Problem to solve
The answer must consist solely of the line containing "Terms (711, 2510)" and every line after it in the records below, through the last, each reproduced exactly.

[Dataset entries]

○ ○ ○

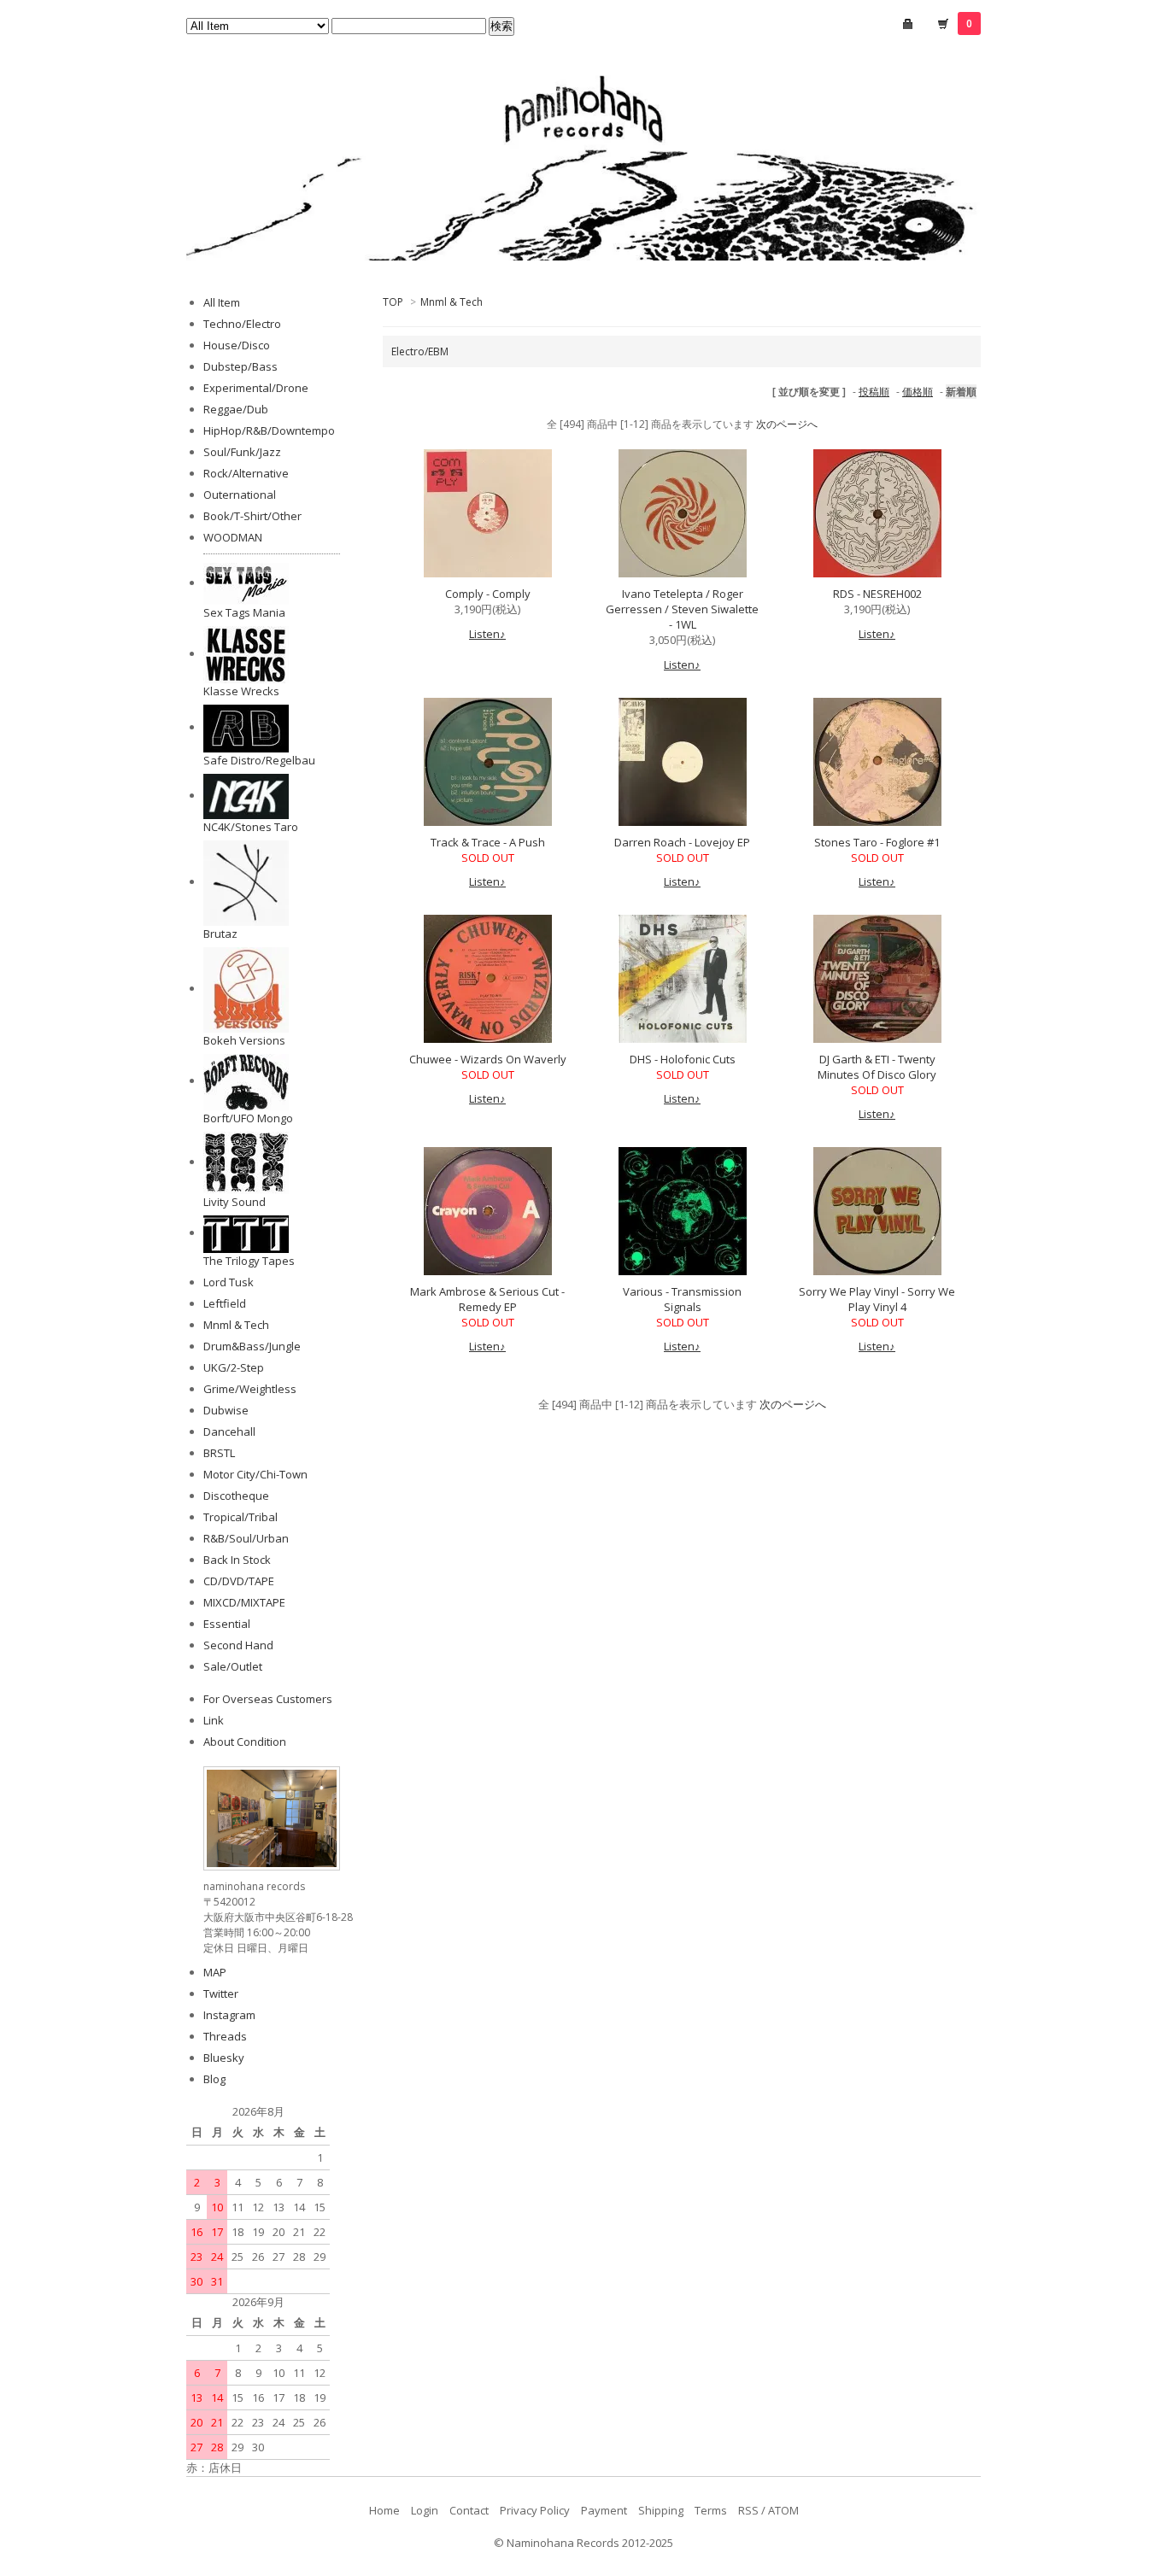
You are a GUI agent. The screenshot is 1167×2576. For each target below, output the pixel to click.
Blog (214, 2079)
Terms (711, 2510)
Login (424, 2510)
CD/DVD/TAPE (238, 1581)
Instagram (229, 2015)
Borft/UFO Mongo (248, 1118)
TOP (393, 302)
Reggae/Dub (235, 409)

○ ○ ○

Answer section
Terms (711, 2510)
Login (424, 2510)
CD/DVD/TAPE (238, 1581)
Instagram (229, 2015)
Borft/UFO Mongo (248, 1118)
TOP (393, 302)
Reggae/Dub (235, 409)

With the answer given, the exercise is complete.